Start of PROVIDED DATA

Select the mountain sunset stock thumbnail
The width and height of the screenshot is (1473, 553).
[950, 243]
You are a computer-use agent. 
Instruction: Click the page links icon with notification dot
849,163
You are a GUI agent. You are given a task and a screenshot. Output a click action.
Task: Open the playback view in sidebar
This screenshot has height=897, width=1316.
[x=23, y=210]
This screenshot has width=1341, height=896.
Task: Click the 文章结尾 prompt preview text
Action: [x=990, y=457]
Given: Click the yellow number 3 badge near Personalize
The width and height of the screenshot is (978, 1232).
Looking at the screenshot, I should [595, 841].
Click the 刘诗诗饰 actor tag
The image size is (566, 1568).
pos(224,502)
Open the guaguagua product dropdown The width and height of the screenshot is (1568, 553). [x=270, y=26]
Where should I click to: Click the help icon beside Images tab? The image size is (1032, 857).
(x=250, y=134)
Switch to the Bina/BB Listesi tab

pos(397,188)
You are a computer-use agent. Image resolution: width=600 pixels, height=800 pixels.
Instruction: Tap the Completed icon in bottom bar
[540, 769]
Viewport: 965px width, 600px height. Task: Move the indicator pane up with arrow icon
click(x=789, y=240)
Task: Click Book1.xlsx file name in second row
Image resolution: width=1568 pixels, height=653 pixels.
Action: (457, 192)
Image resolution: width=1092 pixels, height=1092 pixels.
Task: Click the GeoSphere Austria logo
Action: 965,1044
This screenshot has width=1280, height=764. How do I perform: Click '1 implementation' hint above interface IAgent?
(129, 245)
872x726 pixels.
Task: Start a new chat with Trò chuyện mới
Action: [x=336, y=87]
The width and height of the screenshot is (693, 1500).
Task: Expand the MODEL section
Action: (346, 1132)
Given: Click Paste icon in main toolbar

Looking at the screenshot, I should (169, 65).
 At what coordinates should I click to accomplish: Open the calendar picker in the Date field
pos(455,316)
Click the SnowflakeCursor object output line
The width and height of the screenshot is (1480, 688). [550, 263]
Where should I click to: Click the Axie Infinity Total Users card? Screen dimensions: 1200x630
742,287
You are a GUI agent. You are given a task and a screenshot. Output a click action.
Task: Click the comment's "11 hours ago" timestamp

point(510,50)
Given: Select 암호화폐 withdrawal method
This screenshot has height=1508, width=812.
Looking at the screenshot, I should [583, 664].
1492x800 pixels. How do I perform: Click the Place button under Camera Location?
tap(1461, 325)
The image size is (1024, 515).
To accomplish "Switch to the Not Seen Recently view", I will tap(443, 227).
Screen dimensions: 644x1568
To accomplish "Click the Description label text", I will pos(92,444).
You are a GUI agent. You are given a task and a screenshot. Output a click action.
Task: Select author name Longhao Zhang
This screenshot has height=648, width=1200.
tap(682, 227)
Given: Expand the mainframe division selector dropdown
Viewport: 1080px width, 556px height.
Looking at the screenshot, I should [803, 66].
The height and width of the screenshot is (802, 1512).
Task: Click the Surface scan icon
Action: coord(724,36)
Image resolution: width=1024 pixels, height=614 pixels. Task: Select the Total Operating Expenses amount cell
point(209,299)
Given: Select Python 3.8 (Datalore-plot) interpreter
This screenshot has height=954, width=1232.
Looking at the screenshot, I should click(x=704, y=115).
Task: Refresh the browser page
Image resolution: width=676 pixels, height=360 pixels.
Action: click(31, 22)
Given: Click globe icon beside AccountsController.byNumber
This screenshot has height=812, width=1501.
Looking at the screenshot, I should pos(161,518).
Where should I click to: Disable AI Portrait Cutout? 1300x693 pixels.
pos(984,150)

End of PROVIDED DATA

- **WORK ORDER**
Copy every line above exactly.

- **ANSWER SECTION**
Select the mountain sunset stock thumbnail
The width and height of the screenshot is (1473, 553).
[950, 243]
You are a computer-use agent. 
Instruction: Click the page links icon with notification dot
849,163
You are a GUI agent. You are given a task and a screenshot. Output a click action.
Task: Open the playback view in sidebar
This screenshot has height=897, width=1316.
[x=23, y=210]
This screenshot has width=1341, height=896.
Task: Click the 文章结尾 prompt preview text
Action: [x=990, y=457]
Given: Click the yellow number 3 badge near Personalize
The width and height of the screenshot is (978, 1232).
Looking at the screenshot, I should [595, 841].
Click the 刘诗诗饰 actor tag
The image size is (566, 1568).
pos(224,502)
Open the guaguagua product dropdown The width and height of the screenshot is (1568, 553). [x=270, y=26]
Where should I click to: Click the help icon beside Images tab? The image size is (1032, 857).
(x=250, y=134)
Switch to the Bina/BB Listesi tab

pos(397,188)
You are a computer-use agent. Image resolution: width=600 pixels, height=800 pixels.
Instruction: Tap the Completed icon in bottom bar
[540, 769]
Viewport: 965px width, 600px height. Task: Move the indicator pane up with arrow icon
click(x=789, y=240)
Task: Click Book1.xlsx file name in second row
Image resolution: width=1568 pixels, height=653 pixels.
Action: (457, 192)
Image resolution: width=1092 pixels, height=1092 pixels.
Task: Click the GeoSphere Austria logo
Action: 965,1044
This screenshot has width=1280, height=764. How do I perform: Click '1 implementation' hint above interface IAgent?
(129, 245)
872x726 pixels.
Task: Start a new chat with Trò chuyện mới
Action: [x=336, y=87]
The width and height of the screenshot is (693, 1500).
Task: Expand the MODEL section
Action: (346, 1132)
Given: Click Paste icon in main toolbar

Looking at the screenshot, I should (169, 65).
 At what coordinates should I click to accomplish: Open the calendar picker in the Date field
pos(455,316)
Click the SnowflakeCursor object output line
The width and height of the screenshot is (1480, 688). [550, 263]
Where should I click to: Click the Axie Infinity Total Users card? Screen dimensions: 1200x630
742,287
You are a GUI agent. You are given a task and a screenshot. Output a click action.
Task: Click the comment's "11 hours ago" timestamp

point(510,50)
Given: Select 암호화폐 withdrawal method
This screenshot has height=1508, width=812.
Looking at the screenshot, I should [583, 664].
1492x800 pixels. How do I perform: Click the Place button under Camera Location?
tap(1461, 325)
The image size is (1024, 515).
To accomplish "Switch to the Not Seen Recently view", I will tap(443, 227).
Screen dimensions: 644x1568
To accomplish "Click the Description label text", I will pos(92,444).
You are a GUI agent. You are given a task and a screenshot. Output a click action.
Task: Select author name Longhao Zhang
This screenshot has height=648, width=1200.
tap(682, 227)
Given: Expand the mainframe division selector dropdown
Viewport: 1080px width, 556px height.
Looking at the screenshot, I should [803, 66].
The height and width of the screenshot is (802, 1512).
Task: Click the Surface scan icon
Action: coord(724,36)
Image resolution: width=1024 pixels, height=614 pixels. Task: Select the Total Operating Expenses amount cell
point(209,299)
Given: Select Python 3.8 (Datalore-plot) interpreter
This screenshot has height=954, width=1232.
Looking at the screenshot, I should click(x=704, y=115).
Task: Refresh the browser page
Image resolution: width=676 pixels, height=360 pixels.
Action: click(31, 22)
Given: Click globe icon beside AccountsController.byNumber
This screenshot has height=812, width=1501.
Looking at the screenshot, I should pos(161,518).
Where should I click to: Disable AI Portrait Cutout? 1300x693 pixels.
pos(984,150)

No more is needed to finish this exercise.